Assigned task: Output, word for word, every line from the line with "The height and width of the screenshot is (925, 1288)." through the final line of the data below.

Records contained in a dataset
_ _ _ _

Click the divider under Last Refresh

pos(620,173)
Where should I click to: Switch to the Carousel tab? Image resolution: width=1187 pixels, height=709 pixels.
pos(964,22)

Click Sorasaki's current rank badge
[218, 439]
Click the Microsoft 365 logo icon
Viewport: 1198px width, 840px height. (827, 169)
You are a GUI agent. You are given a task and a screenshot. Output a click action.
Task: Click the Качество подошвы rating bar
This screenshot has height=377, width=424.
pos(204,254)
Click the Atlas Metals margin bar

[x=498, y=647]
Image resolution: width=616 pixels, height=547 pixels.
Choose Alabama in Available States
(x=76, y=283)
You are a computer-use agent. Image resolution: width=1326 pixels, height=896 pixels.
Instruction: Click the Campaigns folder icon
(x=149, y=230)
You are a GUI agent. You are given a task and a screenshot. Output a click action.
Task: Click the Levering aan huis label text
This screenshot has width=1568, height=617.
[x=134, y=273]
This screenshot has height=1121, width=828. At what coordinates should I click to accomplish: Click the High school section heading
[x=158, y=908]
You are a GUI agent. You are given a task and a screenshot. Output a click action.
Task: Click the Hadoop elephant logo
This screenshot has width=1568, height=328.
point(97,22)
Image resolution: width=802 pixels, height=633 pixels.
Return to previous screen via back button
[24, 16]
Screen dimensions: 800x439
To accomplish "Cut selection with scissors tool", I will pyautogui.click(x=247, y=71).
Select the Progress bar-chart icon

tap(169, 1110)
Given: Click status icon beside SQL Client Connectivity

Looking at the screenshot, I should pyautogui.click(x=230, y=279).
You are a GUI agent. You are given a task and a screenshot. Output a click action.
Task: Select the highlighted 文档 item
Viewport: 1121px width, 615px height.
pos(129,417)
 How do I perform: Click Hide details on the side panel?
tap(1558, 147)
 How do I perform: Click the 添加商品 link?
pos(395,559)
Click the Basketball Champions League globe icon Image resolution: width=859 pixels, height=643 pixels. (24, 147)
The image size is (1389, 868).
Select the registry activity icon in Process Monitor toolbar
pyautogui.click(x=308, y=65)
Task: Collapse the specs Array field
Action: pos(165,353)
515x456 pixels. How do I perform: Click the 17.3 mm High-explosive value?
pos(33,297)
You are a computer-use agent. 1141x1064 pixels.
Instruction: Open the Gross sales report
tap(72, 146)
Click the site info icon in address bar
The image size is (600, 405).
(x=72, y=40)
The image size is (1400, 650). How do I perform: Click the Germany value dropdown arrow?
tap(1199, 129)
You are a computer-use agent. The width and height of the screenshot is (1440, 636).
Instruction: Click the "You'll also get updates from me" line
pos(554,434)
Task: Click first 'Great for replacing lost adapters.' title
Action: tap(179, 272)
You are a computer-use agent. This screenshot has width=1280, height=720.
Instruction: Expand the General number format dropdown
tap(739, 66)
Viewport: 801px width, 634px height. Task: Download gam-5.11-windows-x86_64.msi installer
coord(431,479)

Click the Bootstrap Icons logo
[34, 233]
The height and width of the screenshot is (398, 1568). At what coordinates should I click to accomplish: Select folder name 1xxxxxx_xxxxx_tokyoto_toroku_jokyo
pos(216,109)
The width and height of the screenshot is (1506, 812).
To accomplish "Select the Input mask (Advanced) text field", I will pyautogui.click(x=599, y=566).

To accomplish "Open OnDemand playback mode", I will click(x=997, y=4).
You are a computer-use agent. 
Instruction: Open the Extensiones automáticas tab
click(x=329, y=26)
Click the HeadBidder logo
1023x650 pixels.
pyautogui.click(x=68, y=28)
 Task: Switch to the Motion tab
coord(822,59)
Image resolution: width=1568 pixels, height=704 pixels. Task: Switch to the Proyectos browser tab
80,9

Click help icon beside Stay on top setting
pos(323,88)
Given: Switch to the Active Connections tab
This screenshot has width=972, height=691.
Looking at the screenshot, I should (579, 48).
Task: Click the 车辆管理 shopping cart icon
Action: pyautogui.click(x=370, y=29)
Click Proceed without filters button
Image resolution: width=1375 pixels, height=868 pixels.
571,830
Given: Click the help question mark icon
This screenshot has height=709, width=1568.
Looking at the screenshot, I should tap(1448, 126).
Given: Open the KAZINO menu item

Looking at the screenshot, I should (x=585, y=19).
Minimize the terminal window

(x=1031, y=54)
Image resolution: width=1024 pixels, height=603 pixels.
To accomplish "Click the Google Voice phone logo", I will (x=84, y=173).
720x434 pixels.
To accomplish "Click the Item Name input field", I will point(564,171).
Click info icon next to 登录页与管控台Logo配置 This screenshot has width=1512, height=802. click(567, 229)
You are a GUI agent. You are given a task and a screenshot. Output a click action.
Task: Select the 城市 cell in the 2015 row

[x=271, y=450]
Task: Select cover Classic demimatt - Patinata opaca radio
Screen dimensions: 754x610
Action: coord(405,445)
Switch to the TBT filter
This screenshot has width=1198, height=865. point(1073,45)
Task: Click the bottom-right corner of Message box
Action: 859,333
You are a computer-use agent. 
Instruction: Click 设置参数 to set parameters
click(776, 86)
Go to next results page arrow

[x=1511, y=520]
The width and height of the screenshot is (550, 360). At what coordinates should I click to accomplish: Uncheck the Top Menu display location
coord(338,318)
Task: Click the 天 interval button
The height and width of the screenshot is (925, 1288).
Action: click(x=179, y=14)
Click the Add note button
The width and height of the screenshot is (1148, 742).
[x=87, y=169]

_ _ _ _

Response to the exercise:
The height and width of the screenshot is (925, 1288).
Action: click(x=179, y=14)
Click the Add note button
The width and height of the screenshot is (1148, 742).
[x=87, y=169]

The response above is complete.